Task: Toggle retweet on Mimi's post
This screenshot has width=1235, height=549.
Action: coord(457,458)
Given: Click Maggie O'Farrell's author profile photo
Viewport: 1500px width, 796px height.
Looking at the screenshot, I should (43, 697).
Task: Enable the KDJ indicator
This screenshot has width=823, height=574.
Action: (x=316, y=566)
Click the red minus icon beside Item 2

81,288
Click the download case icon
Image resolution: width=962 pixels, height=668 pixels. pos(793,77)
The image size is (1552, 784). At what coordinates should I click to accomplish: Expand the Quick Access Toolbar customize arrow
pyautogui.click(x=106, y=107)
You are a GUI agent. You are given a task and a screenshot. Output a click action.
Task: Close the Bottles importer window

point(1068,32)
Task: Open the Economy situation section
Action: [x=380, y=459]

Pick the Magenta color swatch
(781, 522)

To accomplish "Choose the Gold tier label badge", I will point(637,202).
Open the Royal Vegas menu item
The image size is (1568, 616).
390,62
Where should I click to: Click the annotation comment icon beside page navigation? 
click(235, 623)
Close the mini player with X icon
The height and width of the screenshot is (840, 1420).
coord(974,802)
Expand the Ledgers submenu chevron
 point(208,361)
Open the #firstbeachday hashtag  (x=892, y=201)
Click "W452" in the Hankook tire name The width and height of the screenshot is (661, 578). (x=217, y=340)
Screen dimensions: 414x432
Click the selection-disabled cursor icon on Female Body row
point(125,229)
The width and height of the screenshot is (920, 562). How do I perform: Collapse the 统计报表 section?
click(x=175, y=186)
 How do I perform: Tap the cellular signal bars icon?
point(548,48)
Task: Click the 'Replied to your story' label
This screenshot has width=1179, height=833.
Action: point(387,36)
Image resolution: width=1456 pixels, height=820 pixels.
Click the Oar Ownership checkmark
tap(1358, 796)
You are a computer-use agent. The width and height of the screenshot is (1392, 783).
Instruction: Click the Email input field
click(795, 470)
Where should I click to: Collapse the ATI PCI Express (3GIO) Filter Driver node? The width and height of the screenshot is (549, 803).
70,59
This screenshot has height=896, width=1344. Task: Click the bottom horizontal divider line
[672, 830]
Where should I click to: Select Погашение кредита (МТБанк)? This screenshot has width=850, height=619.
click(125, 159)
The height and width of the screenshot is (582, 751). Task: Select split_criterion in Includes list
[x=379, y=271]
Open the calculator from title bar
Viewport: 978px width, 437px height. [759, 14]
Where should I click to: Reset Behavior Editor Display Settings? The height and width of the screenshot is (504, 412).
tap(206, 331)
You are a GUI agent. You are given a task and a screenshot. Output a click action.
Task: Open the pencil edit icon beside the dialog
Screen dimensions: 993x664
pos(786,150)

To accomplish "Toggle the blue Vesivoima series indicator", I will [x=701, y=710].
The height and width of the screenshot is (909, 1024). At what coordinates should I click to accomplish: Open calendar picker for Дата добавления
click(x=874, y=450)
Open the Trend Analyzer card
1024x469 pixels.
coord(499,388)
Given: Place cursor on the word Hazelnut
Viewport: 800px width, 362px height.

## YOUR GOAL
Reproduce the records verbatim, from their first line through the line containing "tap(1358, 796)", inclusive.

## FINAL RESULT
Task: Toggle retweet on Mimi's post
This screenshot has width=1235, height=549.
Action: coord(457,458)
Given: Click Maggie O'Farrell's author profile photo
Viewport: 1500px width, 796px height.
Looking at the screenshot, I should (43, 697).
Task: Enable the KDJ indicator
This screenshot has width=823, height=574.
Action: (x=316, y=566)
Click the red minus icon beside Item 2

81,288
Click the download case icon
Image resolution: width=962 pixels, height=668 pixels. pos(793,77)
The image size is (1552, 784). At what coordinates should I click to accomplish: Expand the Quick Access Toolbar customize arrow
pyautogui.click(x=106, y=107)
You are a GUI agent. You are given a task and a screenshot. Output a click action.
Task: Close the Bottles importer window

point(1068,32)
Task: Open the Economy situation section
Action: [x=380, y=459]

Pick the Magenta color swatch
(781, 522)

To accomplish "Choose the Gold tier label badge", I will point(637,202).
Open the Royal Vegas menu item
The image size is (1568, 616).
390,62
Where should I click to: Click the annotation comment icon beside page navigation? 
click(235, 623)
Close the mini player with X icon
The height and width of the screenshot is (840, 1420).
coord(974,802)
Expand the Ledgers submenu chevron
 point(208,361)
Open the #firstbeachday hashtag  (x=892, y=201)
Click "W452" in the Hankook tire name The width and height of the screenshot is (661, 578). (x=217, y=340)
Screen dimensions: 414x432
Click the selection-disabled cursor icon on Female Body row
point(125,229)
The width and height of the screenshot is (920, 562). How do I perform: Collapse the 统计报表 section?
click(x=175, y=186)
 How do I perform: Tap the cellular signal bars icon?
point(548,48)
Task: Click the 'Replied to your story' label
This screenshot has width=1179, height=833.
Action: point(387,36)
Image resolution: width=1456 pixels, height=820 pixels.
Click the Oar Ownership checkmark
tap(1358, 796)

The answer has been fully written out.